完整的总RNA在进行变性凝胶电泳时会产生清晰的28S和18S rRNA条带（真核样品）。28S rRNA条带的强度应当大致为18S rRNA条带的两倍（图1，第3条泳道）。这种2:1的比率（28S：18S）是判断RNA完整性的一个很好的指标。部分降解的RNA样品电泳条带会弥散，没有清晰的rRNA条带，或者不会出现前面提到的高质量RNA才具有的2:1比率（28S:18S）。完全降解的RNA会表现为在极低分子量处的弥散状（图1，第2条泳道）。电泳中加入RNA分子量标志物可以帮助确定条带或弥散对应大小，也可以帮助判断电泳是否正确进行（图1，第1条泳道）。注意：利用Poly(A)进行进一步纯化得到的样品不会带有明显的rRNA条带，而是会表现为6kb到0.5kb大小范围的弥散（mRNA的集合，具体范围与曝光时间和环境有关），其中1.5到2kb的区域亮度最强（这一弥散有时也会出现在总RNA样品中）。

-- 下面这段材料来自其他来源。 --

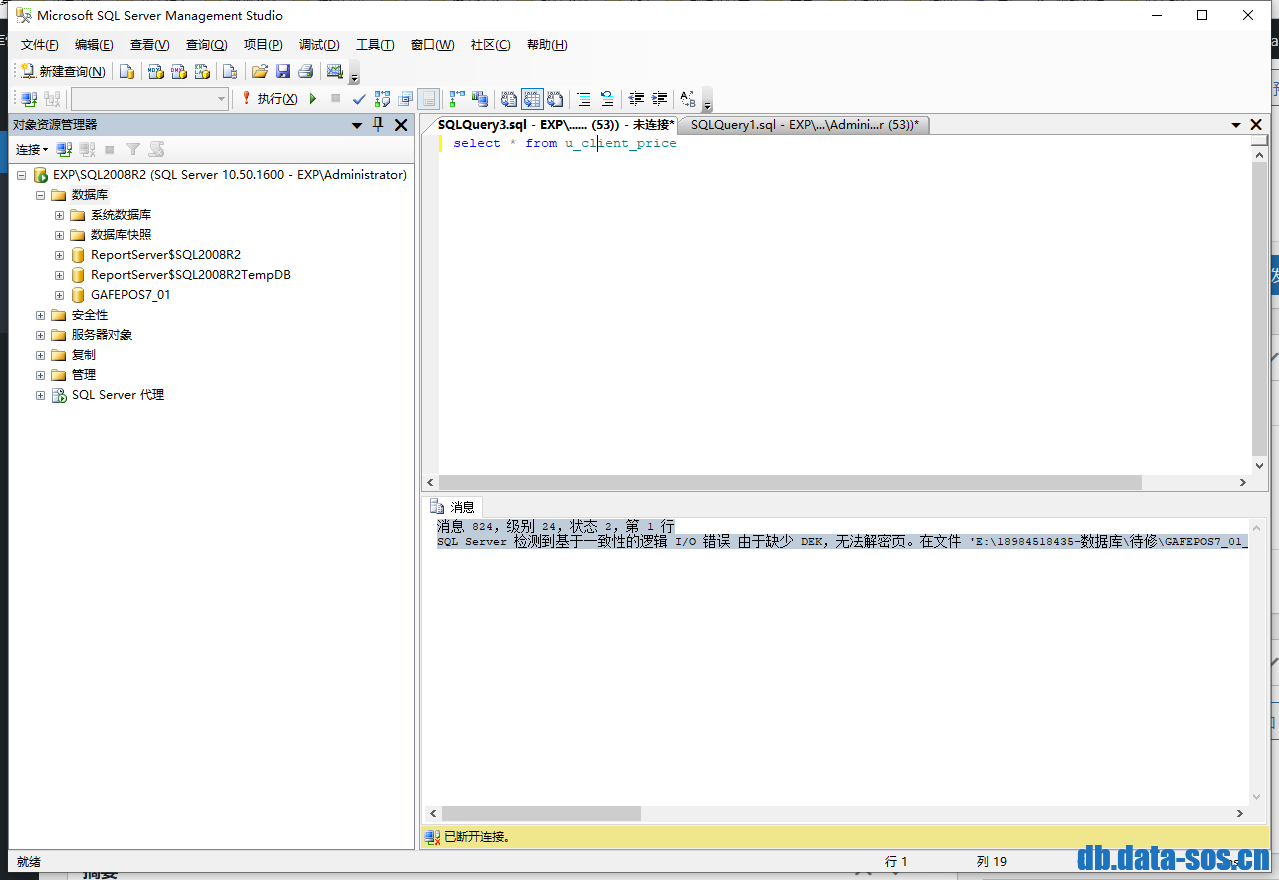Parse the query with the checkmark icon

coord(359,98)
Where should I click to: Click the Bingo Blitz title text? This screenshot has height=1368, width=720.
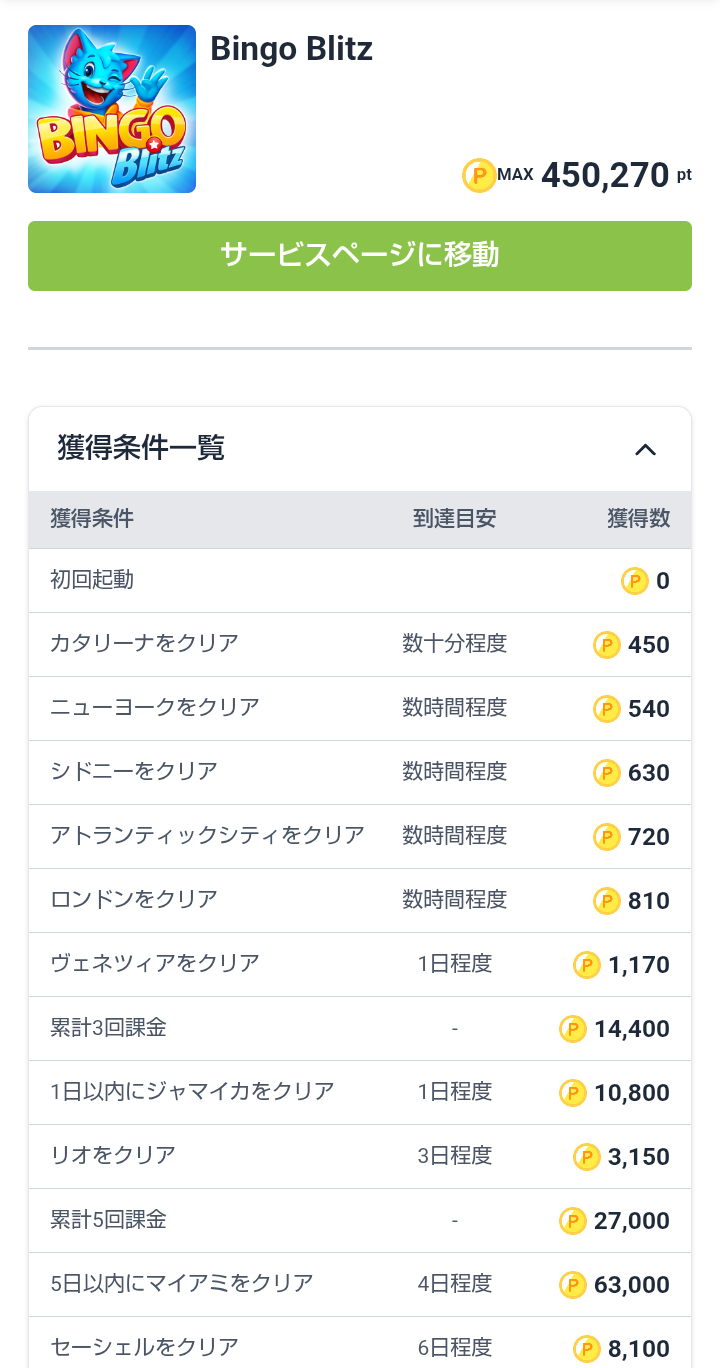pos(291,49)

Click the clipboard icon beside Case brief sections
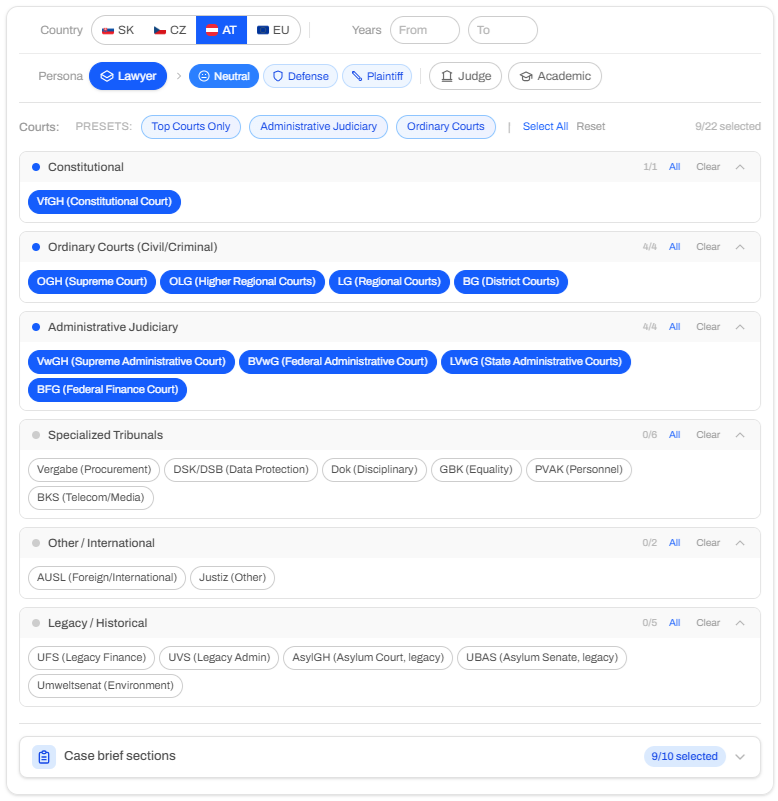tap(42, 757)
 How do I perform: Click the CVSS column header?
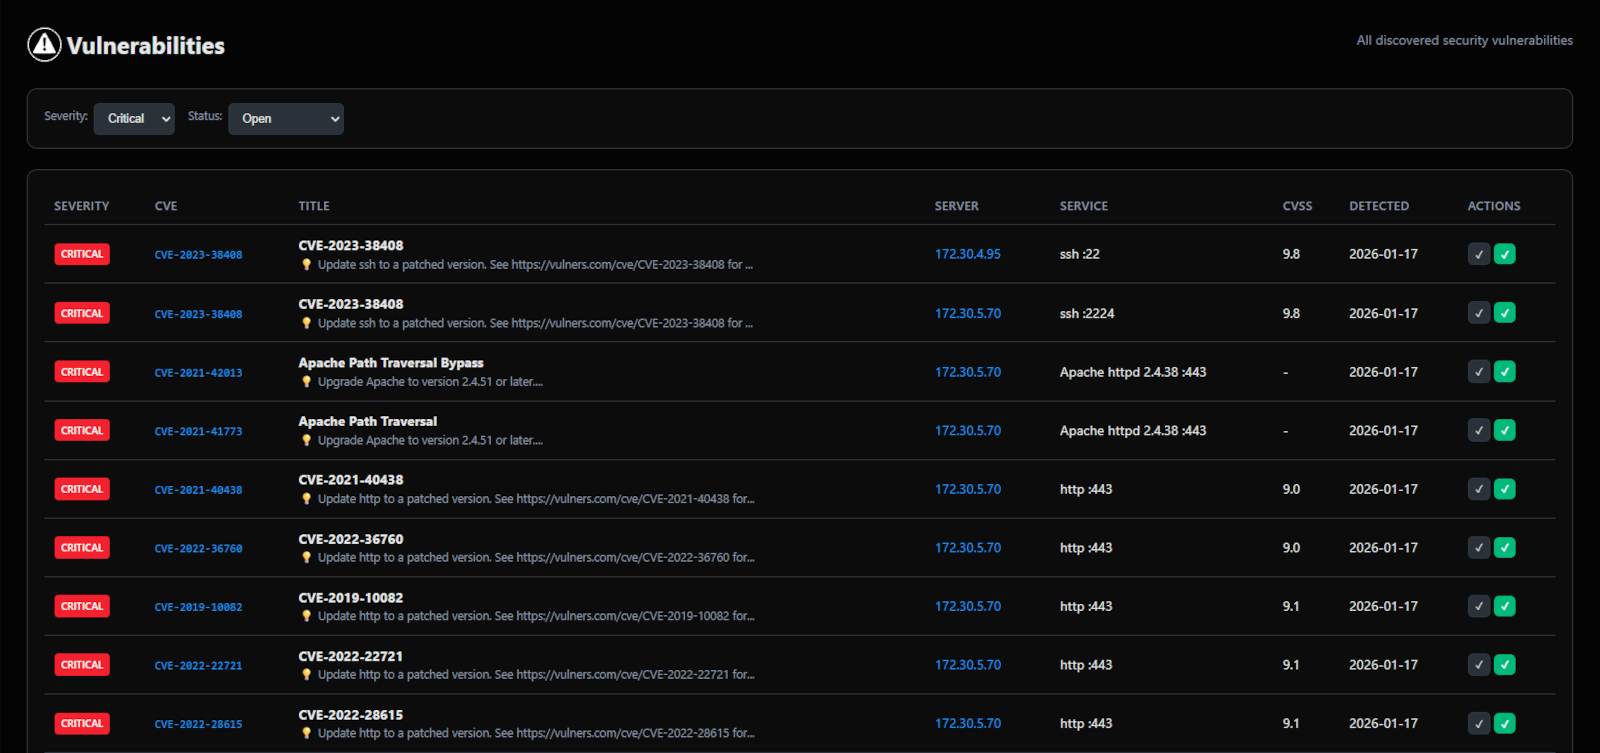click(x=1297, y=206)
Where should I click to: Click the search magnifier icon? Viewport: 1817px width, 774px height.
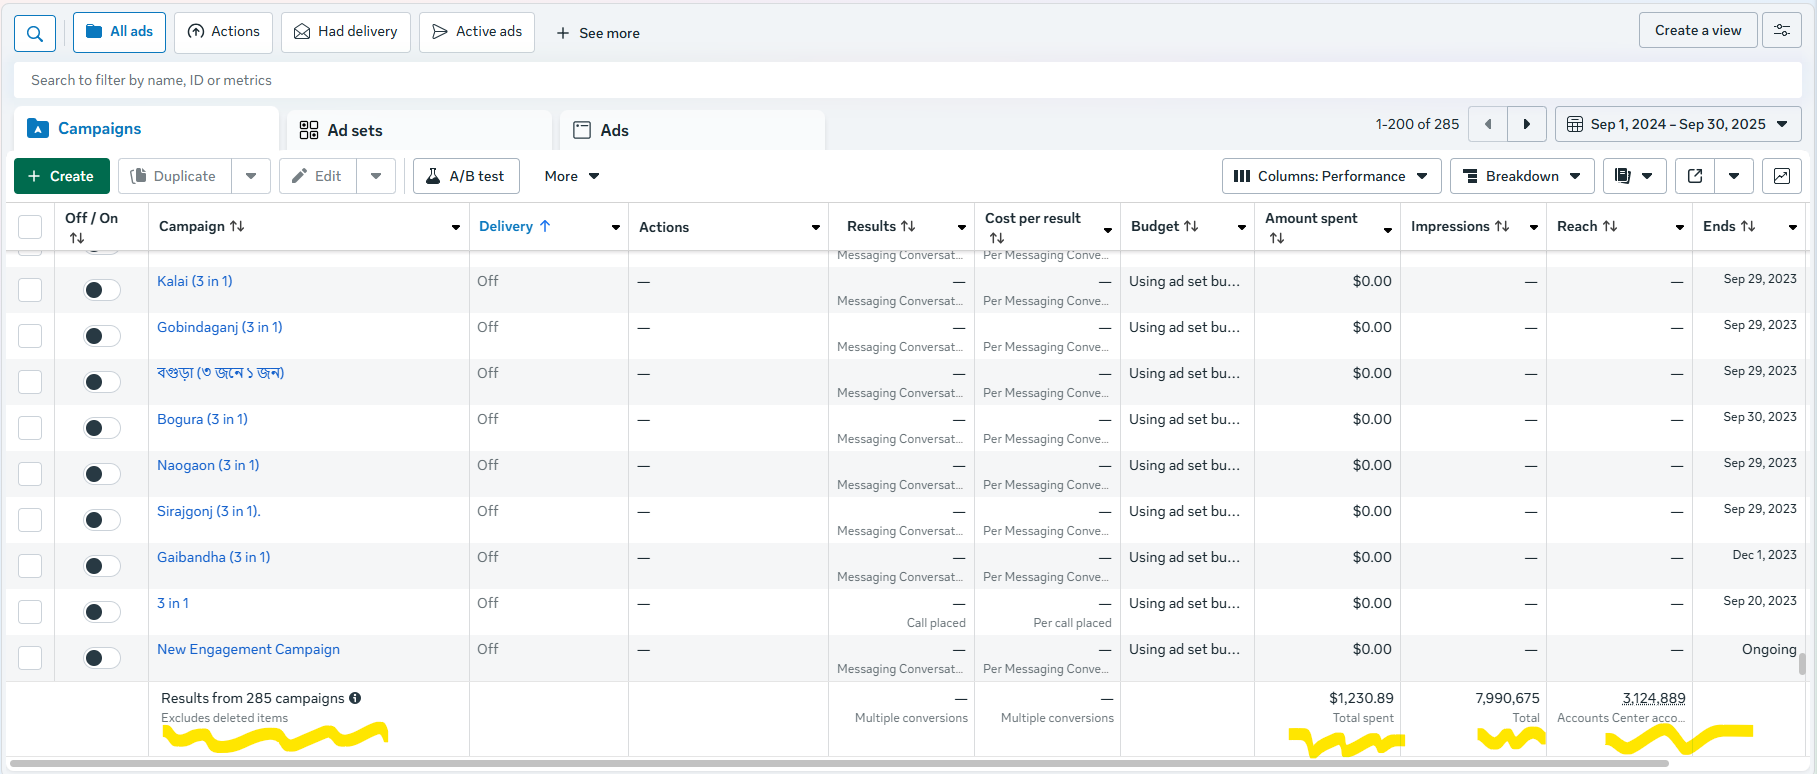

使用变性凝胶电泳来评估RNA完整性的一个缺陷是观察所需的RNA样品量。通常情况下，需要在变性凝胶中上样至少200 ng的RNA才能在EtBr染色下进行观察。而在某些RNA制备实验中，如从穿刺活检样品或激光捕获显微切割样品中提取RNA，得率是非常低的。这种情况下，或许就不可能在进行表达谱分析实验前取出200ng的RNA来评估其完整性。其它的核酸染料，比如Moleculor Probes (Eugene, OR) 的SYBR Gold及SYBR Green II RNA染料，相比传统的琼脂糖凝胶电泳EtBr染色方法可以显著提高灵敏度。通过使用300nm的透射光源（6 x 15瓦的灯泡）及特殊的滤光片，SYBR Gold RNA凝胶染色可以检测到低至1ng的RNA，而SYBR Green II则可以检测到2ng，从而可以使用更少的样品来进行RNA完整性分析。

目前有一种快速简单的方法可以替代传统的凝胶分析方法，这种方法可以同时对RNA样品进行定量及质量评估。Agilent 2100 Bioanalyzer (Agilent Technologies)是第一款商业化的提供RNA样品状态细节信息的微流体仪器。当与RNA 6000 LabChip（Caliper Technologies Corporation所拥有的一个注册商标）结合使用时，每次进行分析最低仅需1µl浓度为10 ng/µl 的样品。除了评估RNA完整性，这台自动化系统同样可以提供样品RNA浓度及纯度（如mRNA制备中的rRNA污染）的评估。在过去，检测浓度及纯度需要使用部分RNA样品（通过A260分光光度法），而评估完整性则需要另外使用部分样品。通过使用LabChip系统，可以仅使用一份5ng的样品来同时对浓度、完整性及纯度进行分析。分析数据可以显示为类凝胶图像、电泳峰图（图2）及表格形式等。